I would call myself a serious person. As a kid, I was the serious one. Never the first to laugh or joke. Always the first to observe, learn and do.

I think it carried over to my career and work, and it had served me well… mostly. Being serious about work is favoured by employers of course. But it doesn’t get you much favours from your colleagues being so serious. The social department doesn’t get much capital. And I brought 100% of that into entrepreneurship.

Lately I’ve been thinking I need to change that. It’s one of those funny things that entrepreneurship does to you. From wanting to learn how to better spot opportunities and be lucky, to embracing my identity-based goals of an Opportunistic Trickster, to now wanting to be less serious. I feel like I need to flip my serious to fun ratio around. Maybe it 90% serious, 10% fun. I want to get to 40% serious, 60% fun. Or more.

Why be less serious? I’d invert it and ask back, “Why so serious?”

This line from Osho comes to mind:

“I don’t think existence wants you to be serious. I have not seen a serious tree. I have not seen a serious bird. I have not seen a serious starry night. It seems they are all laughing in their own ways, dancing in their own ways.
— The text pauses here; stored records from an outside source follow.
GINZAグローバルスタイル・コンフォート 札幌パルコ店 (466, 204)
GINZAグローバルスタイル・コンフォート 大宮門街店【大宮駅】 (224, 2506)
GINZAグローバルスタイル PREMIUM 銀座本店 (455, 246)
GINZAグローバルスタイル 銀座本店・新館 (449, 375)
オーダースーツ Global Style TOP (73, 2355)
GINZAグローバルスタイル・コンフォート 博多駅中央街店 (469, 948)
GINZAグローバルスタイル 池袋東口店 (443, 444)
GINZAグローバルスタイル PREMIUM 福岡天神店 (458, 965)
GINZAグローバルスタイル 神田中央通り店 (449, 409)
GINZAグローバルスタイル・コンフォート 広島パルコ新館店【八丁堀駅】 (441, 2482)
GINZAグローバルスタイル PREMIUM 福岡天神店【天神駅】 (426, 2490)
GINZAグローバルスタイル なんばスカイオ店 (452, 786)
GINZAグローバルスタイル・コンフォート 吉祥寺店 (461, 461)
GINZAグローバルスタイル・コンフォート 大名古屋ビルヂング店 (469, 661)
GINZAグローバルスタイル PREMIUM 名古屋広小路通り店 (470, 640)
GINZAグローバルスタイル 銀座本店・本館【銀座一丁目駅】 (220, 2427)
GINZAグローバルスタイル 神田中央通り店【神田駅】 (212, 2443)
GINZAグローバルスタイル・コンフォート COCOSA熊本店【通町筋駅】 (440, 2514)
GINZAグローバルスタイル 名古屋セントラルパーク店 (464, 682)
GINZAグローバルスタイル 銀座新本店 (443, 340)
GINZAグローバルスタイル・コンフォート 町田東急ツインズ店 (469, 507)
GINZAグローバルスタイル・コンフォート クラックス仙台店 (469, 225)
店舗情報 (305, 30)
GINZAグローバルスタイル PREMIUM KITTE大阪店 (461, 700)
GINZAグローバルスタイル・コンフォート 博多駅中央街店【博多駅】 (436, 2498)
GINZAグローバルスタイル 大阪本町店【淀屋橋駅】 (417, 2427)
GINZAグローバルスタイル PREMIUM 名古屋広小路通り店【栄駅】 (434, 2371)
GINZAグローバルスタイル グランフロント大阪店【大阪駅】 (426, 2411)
We may not understand it, but there is a subtle feeling that the whole of existence is a celebration.”

Maybe it’s age. Maybe it’s due to reaching mid-life. Maybe it’s a recognition that time is running out. Maybe it’s what having a kid does to you. Maybe it’s realising that my past serious ways aren’t helping in my work - maybe even holding it back. Maybe it’s witnessing how I’m not enjoying my journey. Maybe it’s a sense that ultimately, what’s the point of being serious if it helps me get to my goals but not my happiness?

Fact is, many of the most successful folks in my field whom I look up to, always look like they are having the more fun than anyone else. If I can’t take a cue from my own life, perhaps I can listen to their’s for a change.